KFC said it is phasing out trans fats in cooking its Original Recipe and Extra Crispy fried chicken, Potato Wedges and other menu items. Trans fats are believed to raise consumer cholesterol levels.
The restaurant chain said Monday it will start using zero trans fat soybean oil systemwide with the rollout expected to be completed by April 2007. KFC said many of its approximately 5,500 restaurants already have switched to low linolenic soybean oil, replacing partially hydrogenated soybean oil.
Crispy Strips, Wings, Boneless Wings, Buffalo and Crispy Snacker Sandwiches, Popcorn Chicken and Twisters also are part of the menu change.
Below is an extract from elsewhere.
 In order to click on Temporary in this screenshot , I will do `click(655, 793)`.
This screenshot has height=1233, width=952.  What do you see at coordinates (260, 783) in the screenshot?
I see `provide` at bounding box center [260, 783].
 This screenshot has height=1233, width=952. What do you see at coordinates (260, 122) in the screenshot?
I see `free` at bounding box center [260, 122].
The announcement came just ahead of a New York City Board of Health public hearing on a plan to make New York the first U.S. city to ban restaurants from serving food containing artificial trans fats.
Artificial trans fat is so common that the average American eats 4.7 pounds of it a year, according to the Food and Drug Administration. But health officials say trans fat belongs in the same category as food spoiled by poor refrigeration or rodent droppings.
The switch was applauded by the Center for Science in the Public Interest, which sued the Louisville, Ky.-based KFC in June over the trans fat content of its chicken.
KFC is part of Yum Brands Inc. (YUM), which also owns the Taco Bell and Pizza Hut chains.